Thompson never responded to me on the matter and never contacted the defense on the matter. When Dean filed her December 1996 motion to dismiss Count One, she noted (at 16 n.14) that the interview had never been produced. In the Government's Opposition to Defendant Dean's Motion for a New Trial at 14 n.4 (Jan. 15, 1997), the Independent Counsel said it could not tell whether the interview report had originally been produced. It also stated that any exculpatory information in it had been provided in the August 20, 1993 letter. Apart from the arrogance of this statement, one can safely assume the Independent Counsel attorneys making it did so without the least consideration of whether it was true or not.[i] At any rate, the Independent Counsel still failed to produce the interview report and ultimately never did.

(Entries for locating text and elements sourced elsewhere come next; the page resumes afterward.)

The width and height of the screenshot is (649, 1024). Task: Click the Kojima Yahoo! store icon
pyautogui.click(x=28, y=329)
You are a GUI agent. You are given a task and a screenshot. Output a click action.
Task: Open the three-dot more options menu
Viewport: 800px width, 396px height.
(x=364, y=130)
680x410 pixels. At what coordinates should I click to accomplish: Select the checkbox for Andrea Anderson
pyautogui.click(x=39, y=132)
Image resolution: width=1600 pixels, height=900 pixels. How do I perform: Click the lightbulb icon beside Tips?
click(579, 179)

One might note that, assuming that Independent Counsel attorneys simply failed to make this item available to the defense at all because it contained exculpatory materials, this conduct on the part of Independent Counsel attorneys differs from the many instances where those attorneys failed to identify exculpatory statements, failed to segregate exculpatory documents, and even hid exculpatory documents (see Section B.7a), but at least did make the relevant materials available to defense. Yet the fact that this is the only instance that has been discovered where an interview report was never produced at all hardly suggests that such failure to produce did not occur. Rather it merely indicates that there may be many instances where documentary materials that were exculpatory of the defendant were never produced but where Independent Counsel attorneys left no tell-tale sign of the existence of such materials such as occurred in the August 29, 1993 letter.

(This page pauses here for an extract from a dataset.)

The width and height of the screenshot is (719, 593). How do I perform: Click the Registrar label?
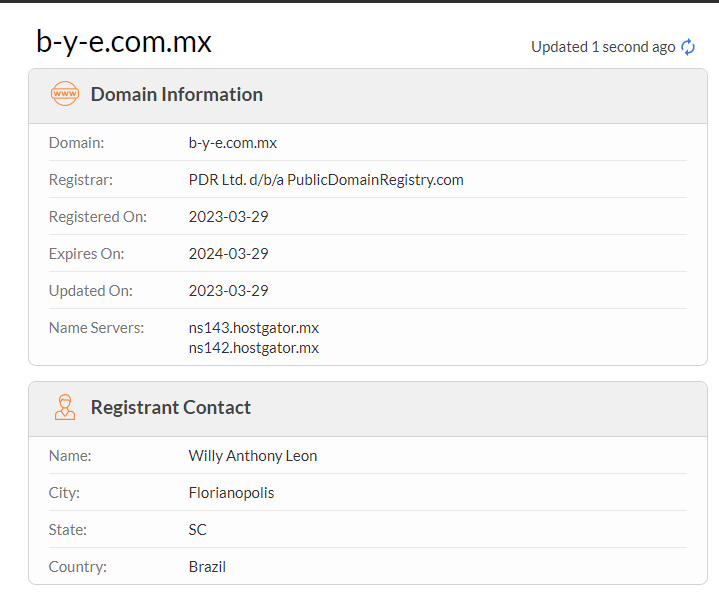pyautogui.click(x=81, y=180)
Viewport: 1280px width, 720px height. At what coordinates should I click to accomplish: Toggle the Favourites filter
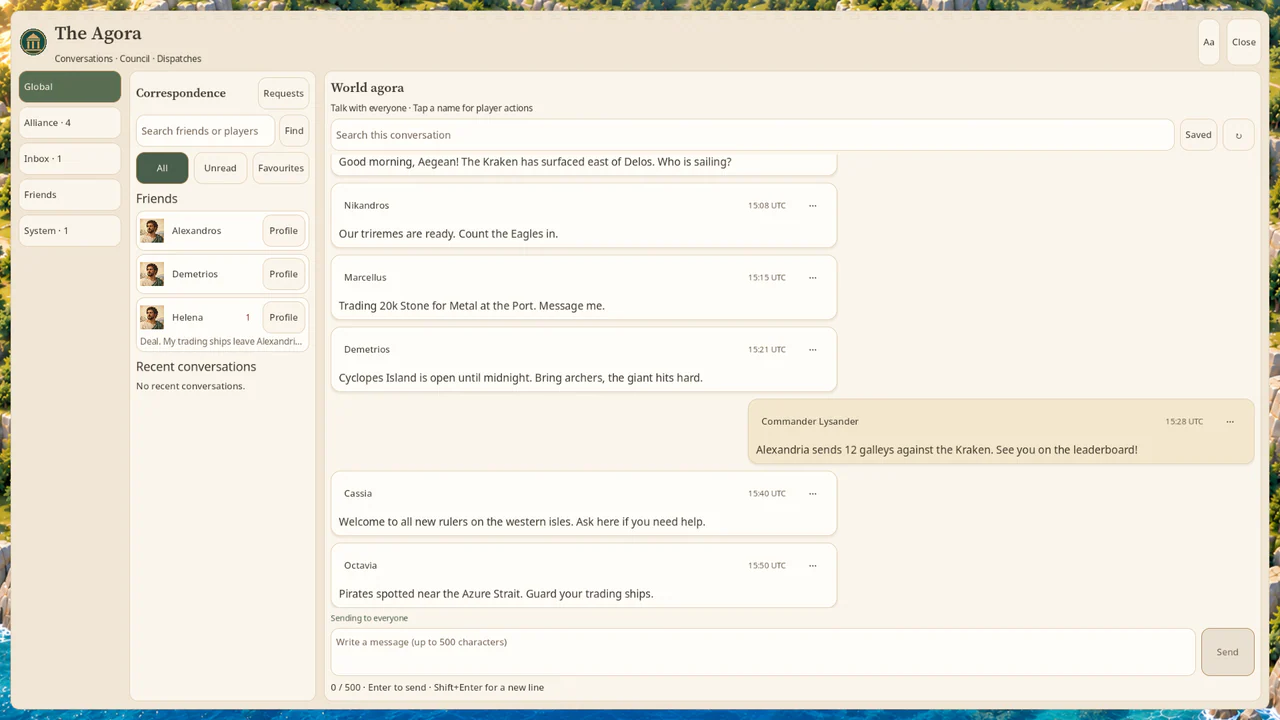tap(281, 168)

The same may be said regarding to the allegation of the former document manager discussed in Section B.9 that Independent Counsel Arlin M. Adams and Deputy Independent Counsel Bruce C. Swartz altered or destroyed interview reports that did not advance the government’s case. The only identified instance where information surfaced providing strong reason to believe that an interview report was altered involved the Aristides Martinez interview discussed in Section B.9a. But as with the unusual circumstances that revealed that the March 22, 1993 Barksdale interview was never produced to the defense, as a rule only unusual circumstances will reveal that a document had been altered. See the March 10, 2011 Truth in Justice item styled “Bruce C. Swartz, Roman Polanski, and the Hiding of Exculpatory Material” regarding the failure to produce an interview report discussing the Sankin Harvard Business School application that, as discussed in Section B.7a, was initially not disclosed at all and then hidden.
With regard to the altering of interview reports, some might be reluctant to believe that the Independent Counsel and Deputy Independent Counsel would do these things themselves. But it is precisely because the alteration of interview reports is something that even the most unprincipled attorneys are reluctant to do that there exist strong reasons for the persons in charge of the prosecution to do such things themselves.

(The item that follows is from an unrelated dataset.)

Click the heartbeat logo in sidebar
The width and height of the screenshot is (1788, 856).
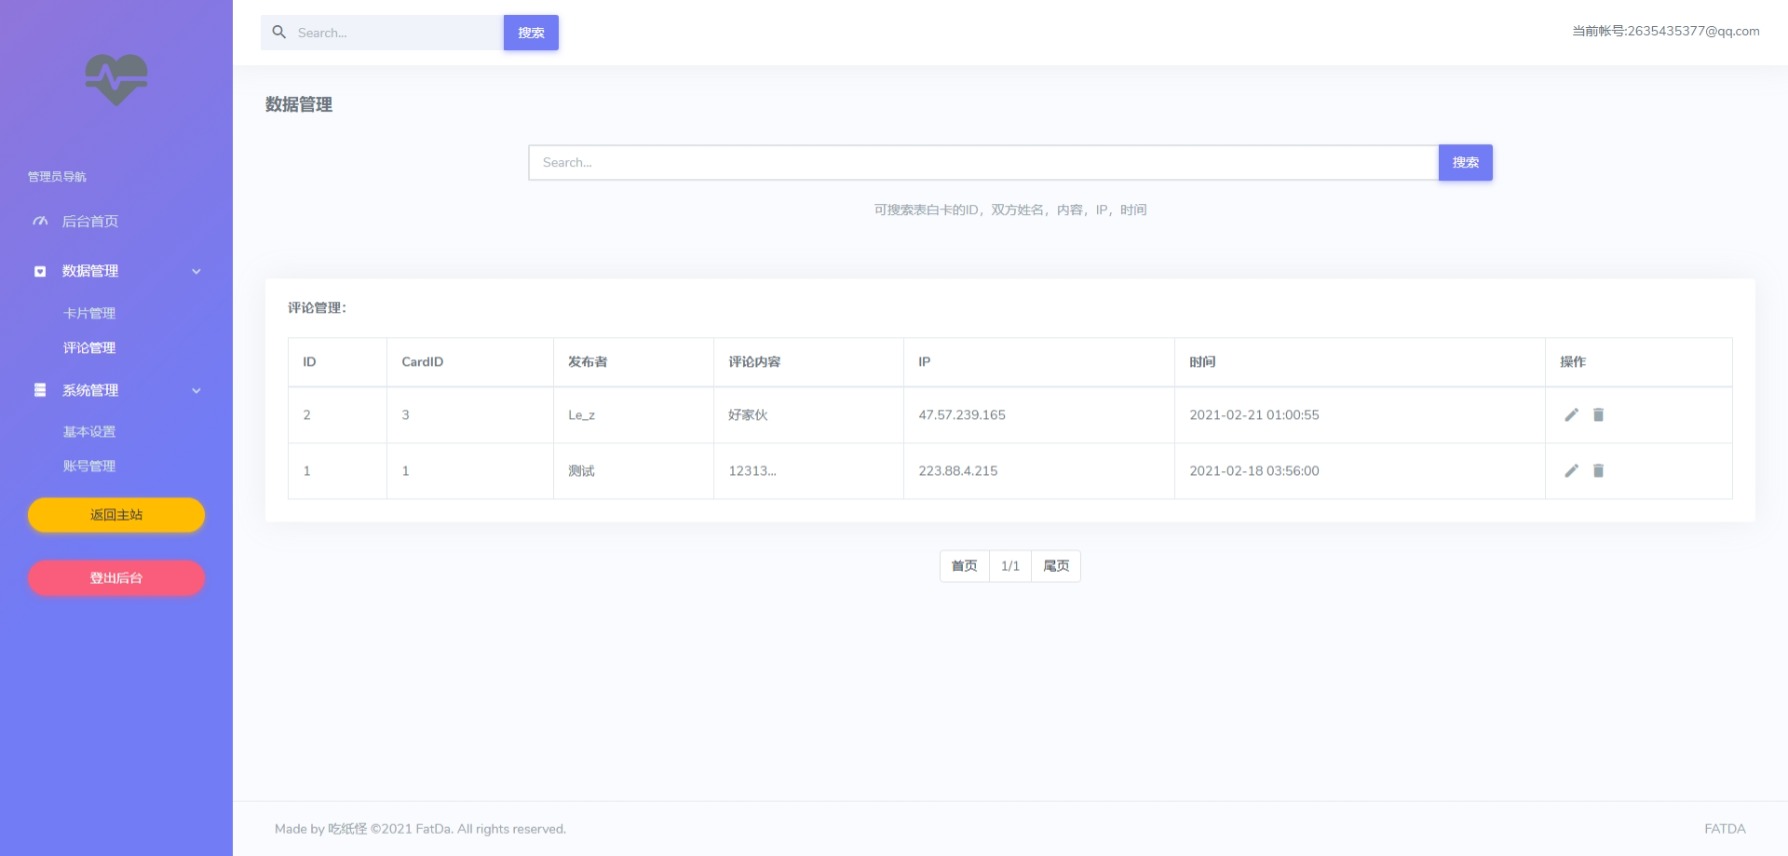(x=116, y=79)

[i] The quoted part of the interview states that when Barksdale checked with Secretary Pierce regarding whether what Dean had told him in fact reflected the Secretary’s wishes, “in many situations the Secretary would say yes.” As presented, the statement suggests that in some situations the Secretary said no. In any case, obviously Barksdale was asked whether there occurred any situations where the Secretary said no and, if there had been, such fact would have been used at trial. Thus, one must assume that in some manner or another Barksdale affirmed that the Secretary had said yes on every occasion. This exculpatory information that should have been produced.